Tag Archives: Entertainment

The Other Side of the Wind (2018, Review)

Orson Welles directed a handful of the most influential and important films in history. Despite his personal and professional failings, of which there were many, Welles remains a great artist. We should give any work of his the benefit of the doubt.

I tried to do that. Really, I did. But The Other Side of the Wind is a train wreck.

It’s not without its charms. I thought it interesting how Welles makes fun of the pompous “cineasts” who follow Jake Hannaford (John Huston) around.
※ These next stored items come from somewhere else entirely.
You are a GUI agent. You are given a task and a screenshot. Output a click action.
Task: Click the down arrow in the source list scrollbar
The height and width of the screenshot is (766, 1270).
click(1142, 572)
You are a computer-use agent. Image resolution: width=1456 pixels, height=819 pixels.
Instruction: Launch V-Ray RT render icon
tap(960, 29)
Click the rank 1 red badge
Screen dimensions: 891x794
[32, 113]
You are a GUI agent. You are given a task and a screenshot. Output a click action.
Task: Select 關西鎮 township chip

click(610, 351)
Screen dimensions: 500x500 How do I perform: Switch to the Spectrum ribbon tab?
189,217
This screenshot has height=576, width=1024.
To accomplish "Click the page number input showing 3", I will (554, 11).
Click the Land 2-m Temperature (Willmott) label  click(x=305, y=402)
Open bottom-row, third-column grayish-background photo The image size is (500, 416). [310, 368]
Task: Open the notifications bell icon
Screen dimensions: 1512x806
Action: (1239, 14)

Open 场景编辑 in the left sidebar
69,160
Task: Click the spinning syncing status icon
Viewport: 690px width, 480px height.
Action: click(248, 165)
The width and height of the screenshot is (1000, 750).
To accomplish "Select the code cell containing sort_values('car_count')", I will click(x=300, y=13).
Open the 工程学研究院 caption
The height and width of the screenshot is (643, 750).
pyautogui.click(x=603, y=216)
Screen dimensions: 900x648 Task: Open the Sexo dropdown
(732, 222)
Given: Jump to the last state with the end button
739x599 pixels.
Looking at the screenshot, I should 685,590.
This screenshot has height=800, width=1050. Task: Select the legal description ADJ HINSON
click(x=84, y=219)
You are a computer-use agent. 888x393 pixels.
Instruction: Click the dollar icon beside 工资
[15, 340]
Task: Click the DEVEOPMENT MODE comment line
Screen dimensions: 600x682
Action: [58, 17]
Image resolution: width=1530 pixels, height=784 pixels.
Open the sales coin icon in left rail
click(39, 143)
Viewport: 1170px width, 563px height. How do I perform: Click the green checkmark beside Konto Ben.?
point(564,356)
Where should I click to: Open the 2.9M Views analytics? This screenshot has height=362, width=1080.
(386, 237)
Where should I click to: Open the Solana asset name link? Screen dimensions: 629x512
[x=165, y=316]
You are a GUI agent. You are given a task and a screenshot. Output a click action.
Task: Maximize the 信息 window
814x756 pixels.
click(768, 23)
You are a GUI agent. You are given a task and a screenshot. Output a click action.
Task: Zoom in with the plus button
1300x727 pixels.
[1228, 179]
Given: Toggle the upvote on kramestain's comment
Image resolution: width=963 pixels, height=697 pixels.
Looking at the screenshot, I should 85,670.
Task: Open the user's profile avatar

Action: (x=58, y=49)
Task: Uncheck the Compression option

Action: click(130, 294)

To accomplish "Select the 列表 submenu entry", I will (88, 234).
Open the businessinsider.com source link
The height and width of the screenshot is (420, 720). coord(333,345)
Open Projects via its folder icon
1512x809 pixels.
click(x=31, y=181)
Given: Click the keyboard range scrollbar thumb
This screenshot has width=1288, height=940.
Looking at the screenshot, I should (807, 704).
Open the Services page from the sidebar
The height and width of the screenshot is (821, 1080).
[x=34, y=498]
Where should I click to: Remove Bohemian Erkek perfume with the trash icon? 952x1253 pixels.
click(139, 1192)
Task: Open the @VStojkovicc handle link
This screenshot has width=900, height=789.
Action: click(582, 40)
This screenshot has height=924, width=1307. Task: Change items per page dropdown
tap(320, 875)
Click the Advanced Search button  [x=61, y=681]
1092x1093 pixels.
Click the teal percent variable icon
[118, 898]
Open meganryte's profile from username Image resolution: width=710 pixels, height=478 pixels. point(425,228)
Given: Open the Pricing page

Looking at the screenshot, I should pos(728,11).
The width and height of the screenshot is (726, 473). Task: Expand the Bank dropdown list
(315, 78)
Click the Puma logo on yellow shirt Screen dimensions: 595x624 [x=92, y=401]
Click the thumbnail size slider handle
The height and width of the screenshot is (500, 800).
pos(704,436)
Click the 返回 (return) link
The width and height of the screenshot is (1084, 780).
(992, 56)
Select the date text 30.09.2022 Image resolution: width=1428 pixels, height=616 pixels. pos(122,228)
It’s not without irony – those nerds are the primary reason people still care about Welles today. Even so, the movie overall is a slog to get through.

Let’s start with the obvious. This movie is essentially two hours of obnoxious people rambling about nothing intercut with scenes from what looks like a pretty crappy movie.

My biggest issue with the movie is that it’s basically a lesser version of 8 1/2 (1963). I don’t know if this was intentional, but the movie just isn’t funny enough to work as satire. It’s like Welles saw Fellini’s masterpiece and thought to himself, “I can do that!” [Ron Howard voice – he couldn’t.]

Then there’s the “Where’s Poochie?” quality. Ninety percent of the dialogue involves people talking about Hannaford. But Hannaford barely has any lines. We learn a lot about what the characters think of Hannaford, but little about the characters themselves.

I didn’t get a good sense of why these characters are so obsessed with Hannaford anyway. The only reason we know he’s a good or important director is because no one will shut up about it. The film within a film certainly doesn’t showcase the workings of a genius.

That brings me to the film within the film. Is it supposed to be a knockoff of risqué arthouse movies of the 60’s or part of the brief mainstream porno period of the 70’s? It certainly feels more like the latter, only weirder.

It’s not even a good example of film within a film. Take HBO’s “The Deuce.” The film within a film on the show, Red Hot, makes sense. We see why it’s good too, through the energy of the making-of scenes. We know Candy (Maggie Gyllenhaal), and we understand her motivations and passions. We aren’t just made to think it’s good because the characters won’t stop talking about how good it is.

Maybe, maybe, if Welles supervised the final cut of The Other Side of the Wind, it wouldn’t be such a mess. Who knows? That doesn’t change the fact that it’s a bad movie.

You might like The Other Side of the Wind if you’re an Orson Welles completist. Otherwise, you can probably skip this one.

(c) 2018 D.G. McCabe

Bohemian Rhapsody (2018) (Review)

The rock and roll biopic is hard to pull off. For every Ray (2004) or Hard Day’s Night (1964) there are a dozen films like Jersey Boys (2014). Bohemian Rhapsody (2018), the story of Queen, was an especially troubled production, with almost a decade mired in development hell. It’s no small success, therefore, that the movie is more on the “good” side of Rock and Roll movies than the “schlock” side.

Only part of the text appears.